Do this >> Summarize the mailing-list exchange below in three sentences.

Selected text >>

=-=-=

2016-11-10 Thread Thomas Gleixner
On Thu, 10 Nov 2016, Lu Baolu wrote:
> On 11/09/2016 05:37 PM, Thomas Gleixner wrote:
> > On Tue, 1 Nov 2016, Lu Baolu wrote:
> >> +static void early_xdbc_write(struct console *con, const char *str, u32 n)
> >> +{
> >> +  int chunk, ret;
> >> +  static char buf[XDBC_MAX_PACKET];
> >> +  int use_cr = 0;
> >> +
> >> +  if (!xdbc.xdbc_reg)
> >> +  return;
> >> +  memset(buf, 0, XDBC_MAX_PACKET);
> > How is that dealing with reentrancy?
> >
> > early_printk() does not protect against it. Peter has a patch to prevent
> > concurrent access from different cpus, but it cannot and will never prevent
> > reentrancy on the same cpu (interrupt, nmi).
> 
> I can use a spinlock_irq to protect reentrancy of interrupt on the same
> cpu. But I have no idea about the nmi one.

spinlock wont work due to NMIs.

> This seems to be a common issue for all early printk drivers.

No. The other early printk drivers like serial do not have that problem as
they simply do:

   while (*buf) {
  while (inb(UART) & TX_BUSY)

=-=-=

Source excerpt >>
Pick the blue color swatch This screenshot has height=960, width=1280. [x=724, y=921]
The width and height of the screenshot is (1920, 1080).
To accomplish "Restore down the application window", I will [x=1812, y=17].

=-=-=

Solution >> Thomas Gleixner asks how the proposed early_xdbc_write function deals with reentrancy, noting that early_printk() does not protect against it and that Peter's patch can prevent concurrent access from different CPUs but never reentrancy on the same CPU from an interrupt or NMI. Lu Baolu replies that a spinlock_irq could protect against interrupt reentrancy on the same CPU, admits having no idea how to handle the NMI case, and suggests this is a common issue for all early printk drivers. Gleixner answers that a spinlock won't work because of NMIs and that other early printk drivers, such as serial, do not have that problem.